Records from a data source
+-------+
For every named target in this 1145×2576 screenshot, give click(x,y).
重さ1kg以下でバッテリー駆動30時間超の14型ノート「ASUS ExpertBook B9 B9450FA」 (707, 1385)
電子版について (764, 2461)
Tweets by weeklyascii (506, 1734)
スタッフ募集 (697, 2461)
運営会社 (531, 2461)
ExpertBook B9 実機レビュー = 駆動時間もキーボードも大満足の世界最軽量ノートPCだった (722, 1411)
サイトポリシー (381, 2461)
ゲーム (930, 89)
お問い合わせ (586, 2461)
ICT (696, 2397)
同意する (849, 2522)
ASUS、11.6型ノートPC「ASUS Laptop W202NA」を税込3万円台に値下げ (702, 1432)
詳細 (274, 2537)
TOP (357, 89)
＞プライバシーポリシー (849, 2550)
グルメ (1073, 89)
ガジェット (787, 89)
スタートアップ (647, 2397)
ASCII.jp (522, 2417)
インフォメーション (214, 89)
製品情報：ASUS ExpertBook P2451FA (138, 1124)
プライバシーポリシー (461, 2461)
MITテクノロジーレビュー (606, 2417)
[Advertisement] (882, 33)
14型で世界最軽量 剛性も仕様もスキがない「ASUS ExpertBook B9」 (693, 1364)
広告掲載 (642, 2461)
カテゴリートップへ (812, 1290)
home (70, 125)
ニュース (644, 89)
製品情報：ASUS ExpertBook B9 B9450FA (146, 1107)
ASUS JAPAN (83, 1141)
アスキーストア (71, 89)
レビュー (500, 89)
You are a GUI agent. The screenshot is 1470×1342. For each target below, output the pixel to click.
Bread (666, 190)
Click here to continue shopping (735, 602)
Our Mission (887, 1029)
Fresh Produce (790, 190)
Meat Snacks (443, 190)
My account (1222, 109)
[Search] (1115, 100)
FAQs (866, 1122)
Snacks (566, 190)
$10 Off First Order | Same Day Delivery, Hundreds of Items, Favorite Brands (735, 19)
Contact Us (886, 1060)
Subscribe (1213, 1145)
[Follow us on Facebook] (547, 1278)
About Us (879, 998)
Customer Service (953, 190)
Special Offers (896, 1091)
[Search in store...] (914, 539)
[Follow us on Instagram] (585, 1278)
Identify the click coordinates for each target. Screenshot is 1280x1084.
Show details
+-------+
*EXERCISE PROMPT*
Reproduce all the entries verbatim, leaving nothing out.

*ANSWER BOX*
For every named target in this 1145×2576 screenshot, give click(x,y).
重さ1kg以下でバッテリー駆動30時間超の14型ノート「ASUS ExpertBook B9 B9450FA」 (707, 1385)
電子版について (764, 2461)
Tweets by weeklyascii (506, 1734)
スタッフ募集 (697, 2461)
運営会社 (531, 2461)
ExpertBook B9 実機レビュー = 駆動時間もキーボードも大満足の世界最軽量ノートPCだった (722, 1411)
サイトポリシー (381, 2461)
ゲーム (930, 89)
お問い合わせ (586, 2461)
ICT (696, 2397)
同意する (849, 2522)
ASUS、11.6型ノートPC「ASUS Laptop W202NA」を税込3万円台に値下げ (702, 1432)
詳細 (274, 2537)
TOP (357, 89)
＞プライバシーポリシー (849, 2550)
グルメ (1073, 89)
ガジェット (787, 89)
スタートアップ (647, 2397)
ASCII.jp (522, 2417)
インフォメーション (214, 89)
製品情報：ASUS ExpertBook P2451FA (138, 1124)
プライバシーポリシー (461, 2461)
MITテクノロジーレビュー (606, 2417)
[Advertisement] (882, 33)
14型で世界最軽量 剛性も仕様もスキがない「ASUS ExpertBook B9」 (693, 1364)
広告掲載 (642, 2461)
カテゴリートップへ (812, 1290)
home (70, 125)
ニュース (644, 89)
製品情報：ASUS ExpertBook B9 B9450FA (146, 1107)
ASUS JAPAN (83, 1141)
アスキーストア (71, 89)
レビュー (500, 89)
You are a GUI agent. The screenshot is 1470×1342. For each target below, output the pixel to click.
Bread (666, 190)
Click here to continue shopping (735, 602)
Our Mission (887, 1029)
Fresh Produce (790, 190)
Meat Snacks (443, 190)
My account (1222, 109)
[Search] (1115, 100)
FAQs (866, 1122)
Snacks (566, 190)
$10 Off First Order | Same Day Delivery, Hundreds of Items, Favorite Brands (735, 19)
Contact Us (886, 1060)
Subscribe (1213, 1145)
[Follow us on Facebook] (547, 1278)
About Us (879, 998)
Customer Service (953, 190)
Special Offers (896, 1091)
[Search in store...] (914, 539)
[Follow us on Instagram] (585, 1278)
Identify the click coordinates for each target. Screenshot is 1280x1084.
Show details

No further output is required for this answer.